Quels sont les résultats de ces deux équipes de chercheurs ? Ils révèlent que le peuplement de l'Europe est le fruit de trois grandes migrations, survenues à des périodes différentes.

La première migration concerne les célèbres chasseurs-cueilleurs, arrivés en Europe il y a 45.000 ans environ. Puis, il y a 8.000 ans, des fermiers issus de l'actuel Proche-Orient ont migré en Europe. Enfin, un groupe de nomade appartenant à une culture connue sous le nom de Yamna (lire sur le site de Science "Mysterious Indo-European homeland may have been in the steppes of Ukraine and Russia"), qui évoluaient jusqu'ici dans un territoire regroupant la Russie et l'Ukraine, sont arrivés en Europe occidentale il y a 4.500 ans environ.

Pour parvenir à ce résultat, l'équipe américaine de l'Université de Harvard (États-Unis) a collecté 69 fragments d'ADN issus d'ossements datant de 8.000 ans, puis analysé les variations génétiques de ces fragments.

Quant aux chercheurs danois de l'Université de Copenhague, ils ont recueilli l'ADN issu de 101 restes humains vieux de 3.400 ans, dont ils ont séquencé les génomes.

Puis les deux équipes ont comparé les séquences d'ADN ainsi reconstituées à de l'ADN issu de prélèvements effectués tout à la fois sur d'autres ossements anciens, et sur des européens d'aujourd'hui.

Ils ont ainsi pu constater que jusqu'à -9.000 ans, l'Europe était la demeure d'une population génétiquement distincte de chasseurs-cueilleurs. Puis, entre -9.000 et -7.000 ans, le profil génétique des européens a commencé à changer sous l'effet des migrations en provenance du Proche-Orient, et ce dans plusieurs parties de l'Europe.
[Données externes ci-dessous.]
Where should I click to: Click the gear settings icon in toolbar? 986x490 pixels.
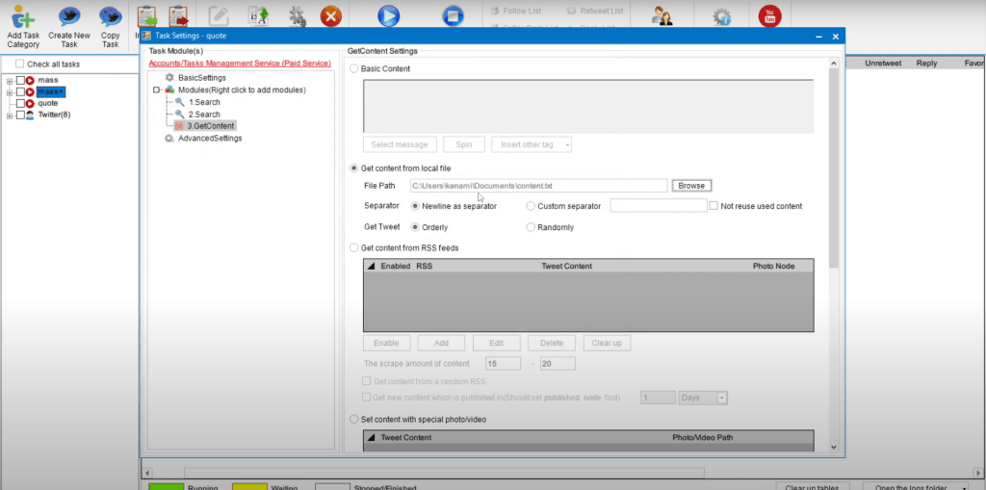pos(721,16)
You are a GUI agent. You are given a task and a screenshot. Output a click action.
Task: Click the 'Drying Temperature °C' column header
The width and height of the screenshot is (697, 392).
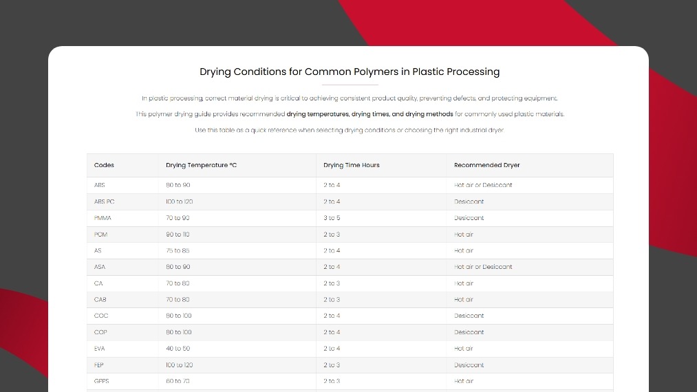[201, 165]
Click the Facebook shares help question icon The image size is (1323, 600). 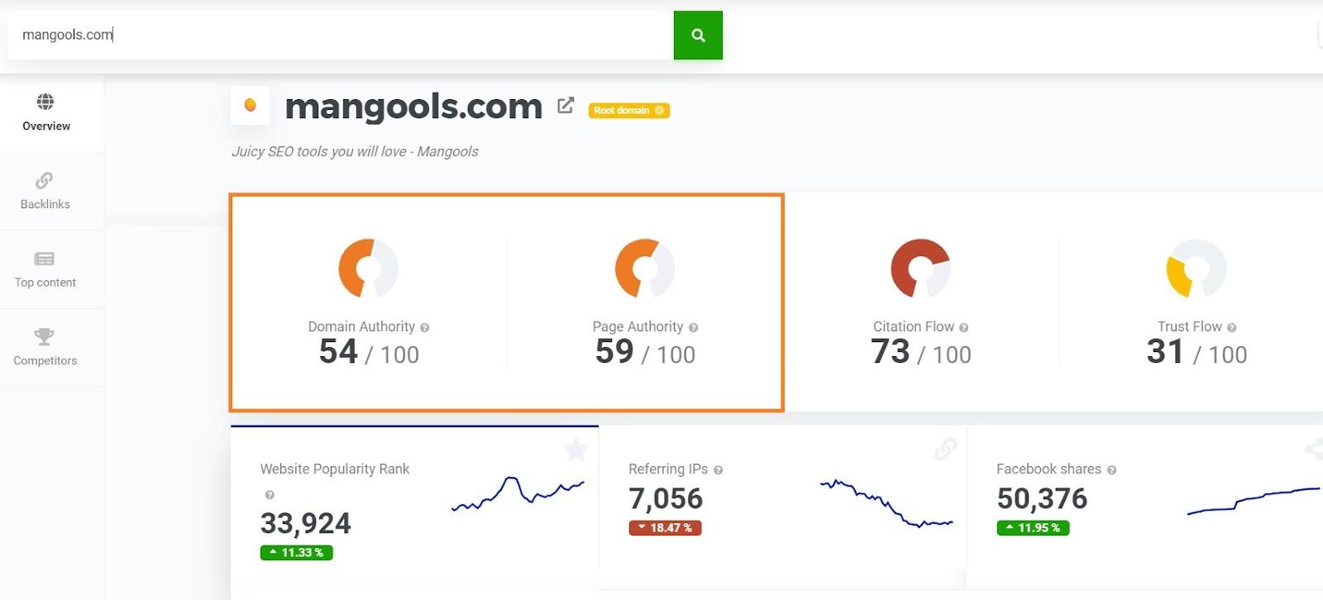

Toutefois, les chasseurs-cueilleurs n'ont pas disparu : ils ont continué d'évoluer, entre ces nouvelles communautés de fermiers issus du Proche-Orient.

"C'est un incroyable processus culturel", explique le généticien David Reich, auteur principal de l'étude américaine. "Vous avez deux groupes qui sont génétiquement distincts, et qui vivent côte à côte durant des centaines d'années". Puis, entre -7.000 et -5.000 ans, des gènes issus des chasseurs-cueilleurs se retrouvent dans le génome des fermiers proche-orientaux : "Il y a une rupture de ces barrières culturelles, et ils se mélangent", poursuit Reich.

Il y a 4.500 ans, la dernière pièce du puzzle arrive : un nouvel ADN fait son entrée dans le génome des européens, issu des populations indo-européennes appartenant à la culture Yamna. Une migration pour le moins déterminante, puisque les linguistes estiment que la majorité des langues parlées aujourd'hui en Europe proviennent précisément de la culture Yamna.